2013-02-22 Thread Jared Wein
Hi,

I wanted to let you all know about bug 842913, of which I just landed the patch 
for on mozilla-inbound.

The goal of the bug is to make the process of working with the /browser and 
/toolkit themes easier for new contributors. The previous names of 
{winstripe,pinstripe,gnomestripe} were never exposed in the product and were 
unclear to new users as to which platforms/environments they targeted.

In toolkit:
/toolkit/themes/winstripe/ becomes /toolkit/themes/windows/
/toolkit/themes/pinstripe/ - /toolkit/themes/osx/
/toolkit/themes/gnomestripe/ - /toolkit/themes/linux/
/toolkit/themes/pmstripe/ - /toolkit/themes/os2/
/toolkit/themes/faststripe/ - (unchanged)

In browser:
/browser/themes/winstripe/ becomes /browser/themes/windows/
/browser/themes/pinstripe/ - /browser/themes/osx/
/browser/themes/gnomestripe/ - /browser/themes/linux/

Most of the work to complete the patches is based on |hg rename|, but some 
files that reference paths needed to be updated manually. This may affect 
SeaMonkey, Thunderbird, and any other toolkit-based applications.

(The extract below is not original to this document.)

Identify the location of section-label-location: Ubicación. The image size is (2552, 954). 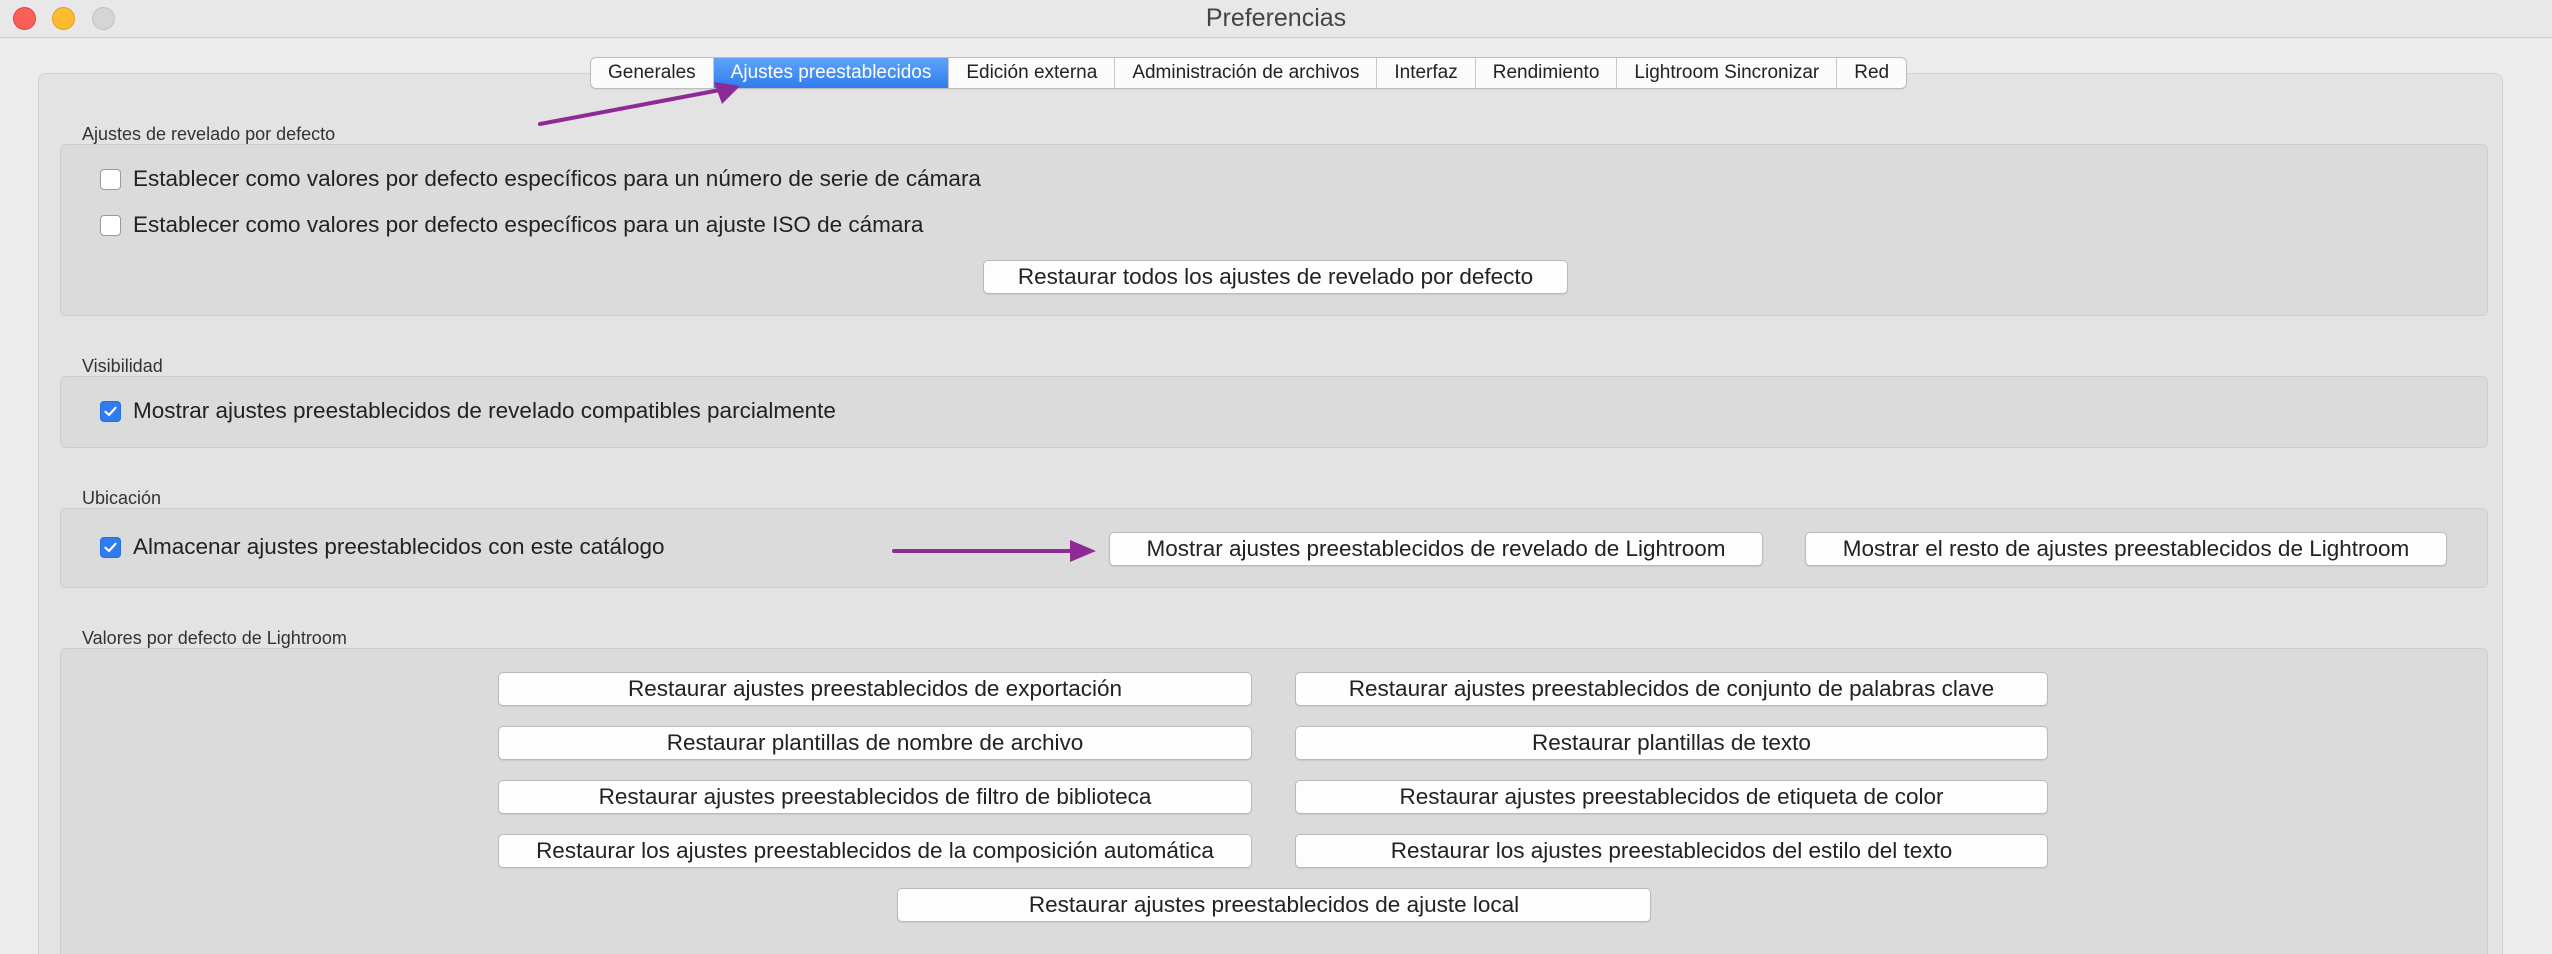
(122, 498).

This work builds on top of bug 838244 (shared theme resources for /browser), 
and upcoming work in bug 844412 (shared theme resources for /toolkit). These 
three bugs should help to make our theme implementations easier and more 
intuitive for both experienced and inexperienced contributors.

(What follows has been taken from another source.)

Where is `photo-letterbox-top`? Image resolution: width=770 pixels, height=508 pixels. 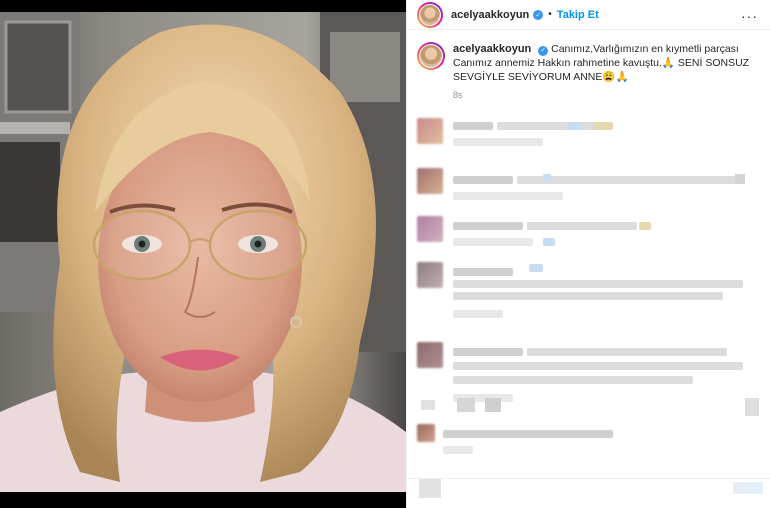
photo-letterbox-top is located at coordinates (203, 6).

One issue that is still remaining is the non-obvious way that the linux-toolkit 
theme is generated using the windows-toolkit theme as a base. The work in bug 
844412 should help to reduce some of this confusion. Overall, there was a 
consensus that the net-wins of this rename are worth it even though it doesn't 
solve the theme-derivation situation.